▶ **Problem to solve**:
A verbatim reproduction of the lines below, from the line containing "1024x510 pixels." through the line containing "Enable Maintenance mode switch", both ends included, is the whole required output.

*** Task material Section Begins ***

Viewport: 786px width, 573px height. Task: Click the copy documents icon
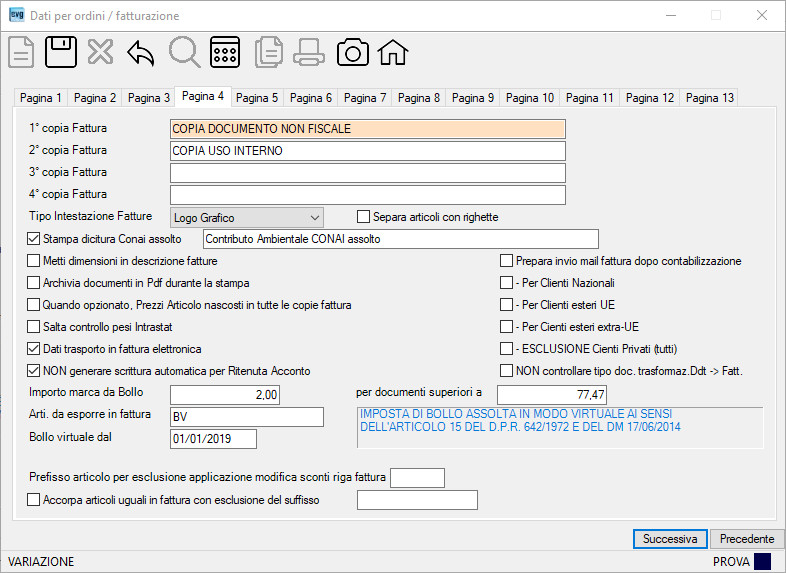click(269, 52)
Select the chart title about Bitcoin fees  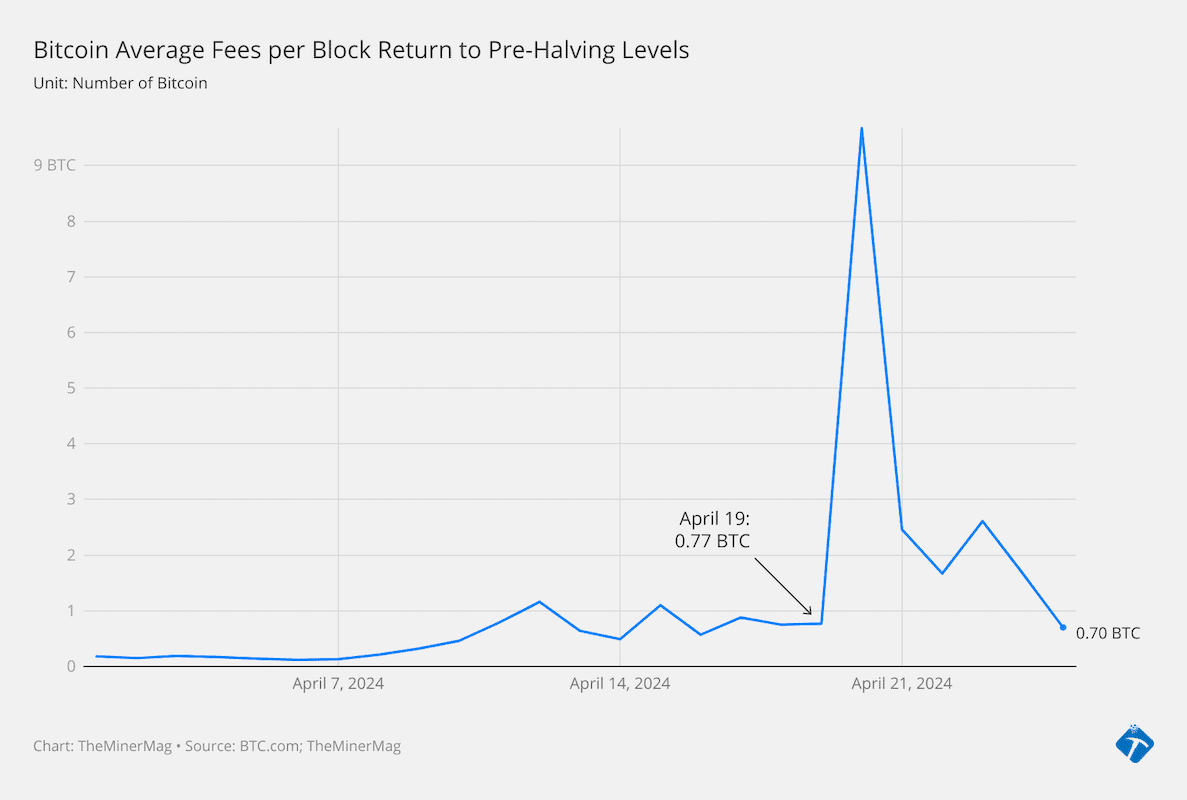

*** Task material Section Ends ***
*** Task material Section Begins ***

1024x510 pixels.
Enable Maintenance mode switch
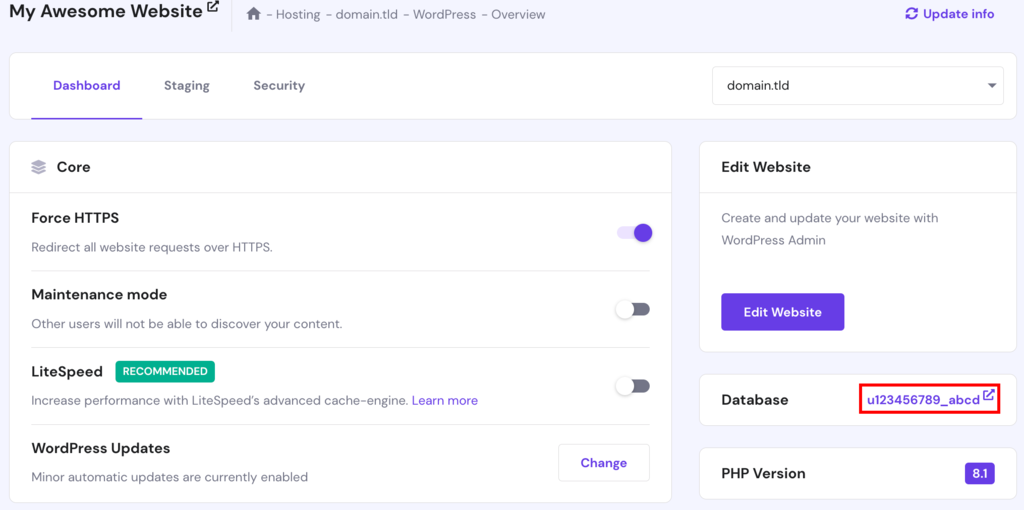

*** Task material Section Ends ***

▶ **Task response**:
1024x510 pixels.
Enable Maintenance mode switch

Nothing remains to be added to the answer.